Source document:
━━━━━━

MusicNOW marks 20 years with a varied and enjoyable feast

Tue Oct 03, 2017 at 2:18 pm

By Lawrence A. Johnson

CSO associate concertmaster Stephanie Jeong takes a bow with composer John Corigliano following her performance of his "Red Violin Caprices" at MusicNOW's 20th anniversary concert Monday night at the Harris Theater. Photo: Todd Rosenberg
CSO associate concertmaster Stephanie Jeong takes a bow with composer John Corigliano following her performance of his “Red Violin Caprices” at MusicNOW’s 20th anniversary concert Monday night at the Harris Theater. Photo: Todd Rosenberg

Encoring compositions is not the usual order of things at MusicNOW. But with the Chicago Symphony Orchestra’s new-music series opening its 20th anniversary season Monday night at the Harris Theater, it made eminent sense to revisit some highlights of the past two decades.

Current CSO composers in residence Samuel Adams and Elizabeth Ogonek were the gracious hosts, ceding the evening’s selections to their seven predecessors, most of whom played a part in launching and guiding the series.

The program offering a well-judged cross-section of music, making one marvel at the quality and stylistic variety of those who have held the CSO composers in residence post. To their credit, four of the composers were in the house for the event (John Corigliano, Shulamit Ran, Augusta Read Thomas, and Mason Bates).   

Anna Clyne’s Fits + Starts for amplified cello and tape led off the evening.  Clyne’s work is surely crafted, packing a lot into just six minutes. Presented without the distracting dancers of the work’s 2014 MusicNOW debut, one could concentrate more on the music, where Brant Taylor’s performance proved even more compelling than three years ago. The CSO cellist was clearly in synch with Clyne’s mix of edgy drive and high lyric flights against backing prerecorded tape (viola, cello and harpsichord).

Brant Taylor and Cynthia Yeh performed Osvaldo Golijov's "Martiel" Monday night. Photo: Todd Rosenberg
Brant Taylor and Cynthia Yeh performed Osvaldo Golijov’s “Mariel” Monday night. Photo: Todd Rosenberg

Taylor was also heard in Osvaldo Golijov’s Mariel, partnered with colleague Cynthia Yeh, the CSO’s principal percussionist. Written by Golijov following the death of a friend in a car accident, Mariel is one of the composer’s most intimate and touching works. Taylor and Yeh were in symbiotic accord, bringing an affecting delicacy to their playing, with Yeh coaxing an uncommon degree of dynamic nuance from her marimba.

As in many of her works, Shulamit Ran draws on her Israeli heritage in Birkat Haderekh for mixed quartet. A concise “song without words” with a more urgent middle section, Ran’s work doesn’t offer a whole lot beyond its surface color and ethnic flavoring, but violinist Yuan-Qing Yu, cellist Kenneth Olsen, clarinetist J. Lawrie Bloom and pianist Winston Choi (aka the Civitas Ensemble) delivered an atmospheric,  boldly projected performance with Bloom making the most of his klezmer-flavored solos.

John Corigliano turns 80 next year and it was fitting to give the CSO’s first composer in residence two works on the roster. In his video interview, Corigliano stated that his CSO composer residency was “a life-changing experience,” largely because of the orchestra’s commissioning and premiere of his Symphony No. 1. Championed by incoming music director Daniel Barenboim, Corigliano’s deeply felt symphony–inspired by the deaths of several friends from AIDS–remains one of his finest achievements. and is long overdue for revival by the CSO.

━━━━━━

Tasks to carry out:
1. Please repeat the part of the MusicNOW review starting with "Encoring compositions is" and going on through "past two decades.".
2. According to the MusicNOW review, who is the CSO's principal percussionist?
3. Carry the MusicNOW review forward from its last sentence.

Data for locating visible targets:
━━━━━━

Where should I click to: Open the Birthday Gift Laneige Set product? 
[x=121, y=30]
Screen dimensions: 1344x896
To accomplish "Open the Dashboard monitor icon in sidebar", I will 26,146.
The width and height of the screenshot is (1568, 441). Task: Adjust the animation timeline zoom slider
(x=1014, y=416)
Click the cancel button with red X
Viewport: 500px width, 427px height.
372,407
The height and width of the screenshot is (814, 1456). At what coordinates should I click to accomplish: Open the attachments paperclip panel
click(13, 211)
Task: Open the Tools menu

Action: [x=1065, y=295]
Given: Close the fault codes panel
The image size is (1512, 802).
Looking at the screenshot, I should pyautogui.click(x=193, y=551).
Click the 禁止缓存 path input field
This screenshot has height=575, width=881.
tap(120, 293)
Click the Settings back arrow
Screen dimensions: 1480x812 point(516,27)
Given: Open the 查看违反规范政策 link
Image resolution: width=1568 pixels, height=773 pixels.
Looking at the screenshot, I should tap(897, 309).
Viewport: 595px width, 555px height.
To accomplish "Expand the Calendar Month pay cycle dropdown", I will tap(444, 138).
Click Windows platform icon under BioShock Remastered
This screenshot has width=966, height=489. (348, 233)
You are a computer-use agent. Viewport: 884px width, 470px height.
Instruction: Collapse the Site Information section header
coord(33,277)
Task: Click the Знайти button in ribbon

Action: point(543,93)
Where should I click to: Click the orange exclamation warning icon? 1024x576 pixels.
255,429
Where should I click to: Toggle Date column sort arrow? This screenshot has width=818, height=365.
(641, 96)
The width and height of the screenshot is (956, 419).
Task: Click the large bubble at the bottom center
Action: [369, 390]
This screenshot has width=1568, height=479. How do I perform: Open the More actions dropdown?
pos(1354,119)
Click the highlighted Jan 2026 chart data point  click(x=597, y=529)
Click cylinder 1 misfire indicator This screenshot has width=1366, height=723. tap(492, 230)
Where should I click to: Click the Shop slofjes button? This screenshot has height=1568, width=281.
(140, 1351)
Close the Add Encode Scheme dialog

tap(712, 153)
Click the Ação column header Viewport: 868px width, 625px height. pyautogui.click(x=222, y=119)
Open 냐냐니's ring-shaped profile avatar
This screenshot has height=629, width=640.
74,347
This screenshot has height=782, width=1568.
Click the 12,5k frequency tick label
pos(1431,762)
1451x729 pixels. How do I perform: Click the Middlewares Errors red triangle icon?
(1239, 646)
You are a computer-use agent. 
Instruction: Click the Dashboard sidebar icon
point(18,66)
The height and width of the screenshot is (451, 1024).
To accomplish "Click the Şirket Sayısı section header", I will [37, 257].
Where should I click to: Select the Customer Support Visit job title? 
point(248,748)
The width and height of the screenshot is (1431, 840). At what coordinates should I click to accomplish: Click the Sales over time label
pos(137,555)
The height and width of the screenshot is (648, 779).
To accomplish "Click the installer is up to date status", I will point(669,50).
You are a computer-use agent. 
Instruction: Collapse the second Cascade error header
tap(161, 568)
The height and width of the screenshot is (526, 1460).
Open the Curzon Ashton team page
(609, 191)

━━━━━━

Expected responses:
1.
Encoring compositions is not the usual order of things at MusicNOW. But with the Chicago Symphony Orchestra’s new-music series opening its 20th anniversary season Monday night at the Harris Theater, it made eminent sense to revisit some highlights of the past two decades.

2. Cynthia Yeh

3.
Corigliano was represented by two works. A Black November Turkey, heard in the composer’s string quartet arrangement, is a comical “barnyard allegory,” with the “inane patter of clucking chickens” hard to miss as a missile aimed at clueless music critics. Violinists Yu and Hermigne Gagne, violist Danny Lai and cellist Olsen put across a witty, rambunctious performance.

Stephanie Jeong was the violin soloist in Corigliano’s Red Violin Caprices, one of the many concert works the composer has mined from his score for the popular 1997 film. Jeong delivered a powerful tour de force performance, sensitively serving the pages of introspective melancholy and throwing off Corigliano’s artful retake on 19th-century Paganini-esque fiddle fireworks with blazing virtuosity and panache. It was wonderful to see the veteran composer join the CSO’s young associate concertmaster for a double curtain call.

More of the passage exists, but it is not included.